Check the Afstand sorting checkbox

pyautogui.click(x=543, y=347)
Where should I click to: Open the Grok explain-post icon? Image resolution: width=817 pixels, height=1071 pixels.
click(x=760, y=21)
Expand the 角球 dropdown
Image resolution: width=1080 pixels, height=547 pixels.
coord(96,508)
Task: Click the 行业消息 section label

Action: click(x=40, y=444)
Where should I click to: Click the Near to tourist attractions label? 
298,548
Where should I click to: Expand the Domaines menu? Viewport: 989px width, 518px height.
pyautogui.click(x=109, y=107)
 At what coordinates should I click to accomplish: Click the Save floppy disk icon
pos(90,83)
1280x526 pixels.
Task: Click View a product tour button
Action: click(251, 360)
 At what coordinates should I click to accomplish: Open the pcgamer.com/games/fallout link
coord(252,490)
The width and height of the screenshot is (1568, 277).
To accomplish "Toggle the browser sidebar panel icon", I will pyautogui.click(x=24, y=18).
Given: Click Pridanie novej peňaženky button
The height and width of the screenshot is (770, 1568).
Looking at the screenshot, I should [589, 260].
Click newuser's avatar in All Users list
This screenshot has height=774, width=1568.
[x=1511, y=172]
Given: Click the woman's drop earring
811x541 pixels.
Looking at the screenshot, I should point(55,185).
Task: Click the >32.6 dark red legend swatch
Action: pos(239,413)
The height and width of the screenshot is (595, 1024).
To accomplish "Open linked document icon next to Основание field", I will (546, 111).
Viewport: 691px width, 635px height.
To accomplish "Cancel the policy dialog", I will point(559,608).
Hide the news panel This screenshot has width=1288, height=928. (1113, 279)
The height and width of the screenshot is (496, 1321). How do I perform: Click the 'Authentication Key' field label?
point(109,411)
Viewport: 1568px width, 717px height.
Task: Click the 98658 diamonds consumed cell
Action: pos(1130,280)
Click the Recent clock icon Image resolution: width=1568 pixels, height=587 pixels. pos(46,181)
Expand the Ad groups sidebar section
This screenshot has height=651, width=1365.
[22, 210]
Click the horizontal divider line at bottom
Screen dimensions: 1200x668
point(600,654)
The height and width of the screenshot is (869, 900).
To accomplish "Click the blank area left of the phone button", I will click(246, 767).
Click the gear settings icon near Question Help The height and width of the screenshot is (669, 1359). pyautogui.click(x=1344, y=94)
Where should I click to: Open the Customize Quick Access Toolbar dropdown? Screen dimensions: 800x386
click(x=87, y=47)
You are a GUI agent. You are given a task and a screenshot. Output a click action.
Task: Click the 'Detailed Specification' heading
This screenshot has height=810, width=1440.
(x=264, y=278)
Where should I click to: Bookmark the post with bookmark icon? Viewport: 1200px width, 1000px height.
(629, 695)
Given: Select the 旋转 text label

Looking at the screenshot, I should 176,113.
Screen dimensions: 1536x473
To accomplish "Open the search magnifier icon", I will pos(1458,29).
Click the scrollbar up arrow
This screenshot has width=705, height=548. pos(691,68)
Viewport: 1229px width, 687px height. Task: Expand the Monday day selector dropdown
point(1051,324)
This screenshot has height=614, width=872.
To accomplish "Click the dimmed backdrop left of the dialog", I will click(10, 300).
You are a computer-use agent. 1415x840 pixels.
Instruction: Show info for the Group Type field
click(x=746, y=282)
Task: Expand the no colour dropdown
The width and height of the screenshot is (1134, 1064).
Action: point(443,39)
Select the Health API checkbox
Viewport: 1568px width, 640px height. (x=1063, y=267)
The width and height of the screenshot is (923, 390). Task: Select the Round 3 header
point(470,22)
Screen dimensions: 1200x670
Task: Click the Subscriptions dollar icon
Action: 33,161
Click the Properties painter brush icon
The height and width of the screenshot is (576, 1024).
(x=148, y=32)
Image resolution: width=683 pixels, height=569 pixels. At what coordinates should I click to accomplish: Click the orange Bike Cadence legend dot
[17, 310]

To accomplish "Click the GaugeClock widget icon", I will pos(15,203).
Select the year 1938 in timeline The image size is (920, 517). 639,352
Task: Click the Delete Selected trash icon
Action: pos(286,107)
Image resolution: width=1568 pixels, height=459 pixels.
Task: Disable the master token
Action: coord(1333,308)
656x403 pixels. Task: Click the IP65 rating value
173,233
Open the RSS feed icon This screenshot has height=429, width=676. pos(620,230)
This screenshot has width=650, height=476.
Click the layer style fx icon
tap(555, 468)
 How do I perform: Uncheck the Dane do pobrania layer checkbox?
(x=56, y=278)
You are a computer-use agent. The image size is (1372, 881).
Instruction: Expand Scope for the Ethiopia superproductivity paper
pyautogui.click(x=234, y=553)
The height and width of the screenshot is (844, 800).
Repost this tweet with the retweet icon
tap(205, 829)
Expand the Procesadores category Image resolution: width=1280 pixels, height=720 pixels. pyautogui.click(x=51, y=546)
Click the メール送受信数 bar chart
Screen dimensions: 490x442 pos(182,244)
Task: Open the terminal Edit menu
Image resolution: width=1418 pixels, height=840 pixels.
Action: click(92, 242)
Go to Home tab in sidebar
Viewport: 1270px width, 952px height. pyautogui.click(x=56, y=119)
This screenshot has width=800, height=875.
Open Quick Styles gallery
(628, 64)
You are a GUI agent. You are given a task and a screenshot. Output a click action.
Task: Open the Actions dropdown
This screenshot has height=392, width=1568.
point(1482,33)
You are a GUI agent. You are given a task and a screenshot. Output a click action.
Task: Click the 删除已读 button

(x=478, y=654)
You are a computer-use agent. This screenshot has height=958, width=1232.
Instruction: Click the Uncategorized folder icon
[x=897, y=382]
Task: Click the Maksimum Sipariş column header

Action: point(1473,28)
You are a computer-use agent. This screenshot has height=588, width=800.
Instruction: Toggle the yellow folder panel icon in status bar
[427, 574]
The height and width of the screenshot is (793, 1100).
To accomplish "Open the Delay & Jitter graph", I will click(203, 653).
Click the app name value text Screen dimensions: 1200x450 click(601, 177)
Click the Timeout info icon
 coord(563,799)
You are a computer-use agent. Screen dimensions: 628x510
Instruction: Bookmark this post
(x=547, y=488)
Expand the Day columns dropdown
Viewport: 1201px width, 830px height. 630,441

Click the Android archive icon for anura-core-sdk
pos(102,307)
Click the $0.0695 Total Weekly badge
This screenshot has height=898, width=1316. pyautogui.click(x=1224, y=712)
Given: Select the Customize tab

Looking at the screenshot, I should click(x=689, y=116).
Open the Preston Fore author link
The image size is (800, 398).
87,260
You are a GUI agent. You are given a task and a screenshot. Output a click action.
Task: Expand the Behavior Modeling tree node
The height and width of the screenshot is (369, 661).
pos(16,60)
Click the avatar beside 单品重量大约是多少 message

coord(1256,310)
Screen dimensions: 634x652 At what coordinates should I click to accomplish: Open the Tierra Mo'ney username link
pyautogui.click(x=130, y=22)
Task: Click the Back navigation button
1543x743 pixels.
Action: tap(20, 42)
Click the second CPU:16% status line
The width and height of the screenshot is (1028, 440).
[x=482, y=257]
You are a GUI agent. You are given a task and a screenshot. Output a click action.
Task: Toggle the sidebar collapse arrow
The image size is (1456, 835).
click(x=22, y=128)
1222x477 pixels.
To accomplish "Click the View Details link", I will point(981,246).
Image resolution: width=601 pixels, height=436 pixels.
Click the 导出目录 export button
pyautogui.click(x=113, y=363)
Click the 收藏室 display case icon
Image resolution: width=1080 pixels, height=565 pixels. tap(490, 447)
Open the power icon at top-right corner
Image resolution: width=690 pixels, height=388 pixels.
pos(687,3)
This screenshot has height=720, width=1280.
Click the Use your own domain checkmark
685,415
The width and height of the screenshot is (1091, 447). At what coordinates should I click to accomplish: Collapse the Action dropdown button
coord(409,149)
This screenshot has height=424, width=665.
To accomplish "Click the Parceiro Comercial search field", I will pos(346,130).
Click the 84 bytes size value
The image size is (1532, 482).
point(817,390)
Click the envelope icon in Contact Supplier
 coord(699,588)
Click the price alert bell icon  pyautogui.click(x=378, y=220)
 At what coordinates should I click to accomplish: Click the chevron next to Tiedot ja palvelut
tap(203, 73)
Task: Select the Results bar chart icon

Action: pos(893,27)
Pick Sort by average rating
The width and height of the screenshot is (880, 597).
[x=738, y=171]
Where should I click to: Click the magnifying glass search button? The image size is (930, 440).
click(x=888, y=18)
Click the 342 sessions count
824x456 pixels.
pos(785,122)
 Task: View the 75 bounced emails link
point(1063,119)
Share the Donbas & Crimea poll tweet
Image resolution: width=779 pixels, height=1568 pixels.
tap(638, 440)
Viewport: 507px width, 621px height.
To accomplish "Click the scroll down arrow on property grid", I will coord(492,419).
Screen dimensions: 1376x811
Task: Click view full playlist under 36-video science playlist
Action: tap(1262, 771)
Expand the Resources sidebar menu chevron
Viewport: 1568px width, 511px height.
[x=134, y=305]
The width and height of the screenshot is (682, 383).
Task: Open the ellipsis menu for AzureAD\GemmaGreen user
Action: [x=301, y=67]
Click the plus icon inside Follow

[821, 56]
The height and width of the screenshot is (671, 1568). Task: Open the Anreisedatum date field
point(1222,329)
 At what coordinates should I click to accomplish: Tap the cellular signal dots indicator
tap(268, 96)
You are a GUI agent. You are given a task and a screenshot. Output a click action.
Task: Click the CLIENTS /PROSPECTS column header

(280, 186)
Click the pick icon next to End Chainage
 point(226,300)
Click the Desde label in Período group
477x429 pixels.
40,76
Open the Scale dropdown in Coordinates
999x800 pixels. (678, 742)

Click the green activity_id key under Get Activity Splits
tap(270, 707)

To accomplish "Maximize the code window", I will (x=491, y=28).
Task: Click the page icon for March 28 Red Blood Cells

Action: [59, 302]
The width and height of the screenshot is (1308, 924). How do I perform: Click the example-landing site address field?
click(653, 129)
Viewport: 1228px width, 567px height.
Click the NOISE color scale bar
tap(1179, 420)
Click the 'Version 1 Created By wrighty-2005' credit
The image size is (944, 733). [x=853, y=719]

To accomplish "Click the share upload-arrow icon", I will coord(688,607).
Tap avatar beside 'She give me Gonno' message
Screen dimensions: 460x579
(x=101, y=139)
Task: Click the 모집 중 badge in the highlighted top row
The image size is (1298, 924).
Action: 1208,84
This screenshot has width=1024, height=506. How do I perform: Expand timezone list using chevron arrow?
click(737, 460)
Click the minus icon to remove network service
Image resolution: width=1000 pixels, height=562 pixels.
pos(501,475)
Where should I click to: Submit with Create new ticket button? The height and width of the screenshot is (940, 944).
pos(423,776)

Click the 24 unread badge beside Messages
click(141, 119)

________________________________________

WHAT YOU HAVE TO DO => From the line containing "Screen dimensions: 634x652" down to the line containing "Task: Click the Back navigation button" in the material above, reproduce every line exactly, including the two end lines.

SOLUTION BELOW =>
Screen dimensions: 634x652 At what coordinates should I click to accomplish: Open the Tierra Mo'ney username link
pyautogui.click(x=130, y=22)
Task: Click the Back navigation button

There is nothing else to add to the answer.